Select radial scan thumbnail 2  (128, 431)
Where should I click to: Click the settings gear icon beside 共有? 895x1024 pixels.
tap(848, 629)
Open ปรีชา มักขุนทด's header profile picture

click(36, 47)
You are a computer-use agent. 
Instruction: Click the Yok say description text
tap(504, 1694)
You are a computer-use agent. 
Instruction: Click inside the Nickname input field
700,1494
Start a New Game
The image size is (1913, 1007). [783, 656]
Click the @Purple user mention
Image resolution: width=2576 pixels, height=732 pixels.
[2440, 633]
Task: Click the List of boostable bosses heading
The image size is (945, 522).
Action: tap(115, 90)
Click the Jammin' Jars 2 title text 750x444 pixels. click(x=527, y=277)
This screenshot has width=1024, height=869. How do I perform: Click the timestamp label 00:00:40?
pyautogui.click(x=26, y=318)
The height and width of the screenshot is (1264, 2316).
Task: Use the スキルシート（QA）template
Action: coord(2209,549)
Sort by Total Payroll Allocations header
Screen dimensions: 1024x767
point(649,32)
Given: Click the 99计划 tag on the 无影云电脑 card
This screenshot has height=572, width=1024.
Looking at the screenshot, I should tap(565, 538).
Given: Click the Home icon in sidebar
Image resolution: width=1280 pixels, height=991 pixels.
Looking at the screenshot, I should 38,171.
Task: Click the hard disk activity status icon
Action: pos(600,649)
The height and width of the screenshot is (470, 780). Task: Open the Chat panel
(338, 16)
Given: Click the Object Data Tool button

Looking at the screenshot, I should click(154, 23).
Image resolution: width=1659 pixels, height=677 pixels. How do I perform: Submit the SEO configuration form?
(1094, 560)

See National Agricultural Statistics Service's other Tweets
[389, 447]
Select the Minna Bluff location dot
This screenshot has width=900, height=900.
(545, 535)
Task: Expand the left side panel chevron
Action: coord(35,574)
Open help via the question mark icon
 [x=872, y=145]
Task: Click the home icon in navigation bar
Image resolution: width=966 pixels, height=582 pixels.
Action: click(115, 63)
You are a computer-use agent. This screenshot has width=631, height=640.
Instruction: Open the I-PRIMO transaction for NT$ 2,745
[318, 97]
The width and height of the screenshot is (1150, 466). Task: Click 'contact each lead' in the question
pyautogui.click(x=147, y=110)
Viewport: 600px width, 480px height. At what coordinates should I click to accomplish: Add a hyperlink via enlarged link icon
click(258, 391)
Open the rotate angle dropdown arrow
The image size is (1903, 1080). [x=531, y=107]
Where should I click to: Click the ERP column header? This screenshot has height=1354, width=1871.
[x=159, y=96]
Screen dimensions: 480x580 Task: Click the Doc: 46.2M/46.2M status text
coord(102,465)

WORK TO BE COMPLETED: All lines in the preceding records that hold the word "Select" need to be copied.

TASK RESULT:
Select radial scan thumbnail 2  (128, 431)
Select the Minna Bluff location dot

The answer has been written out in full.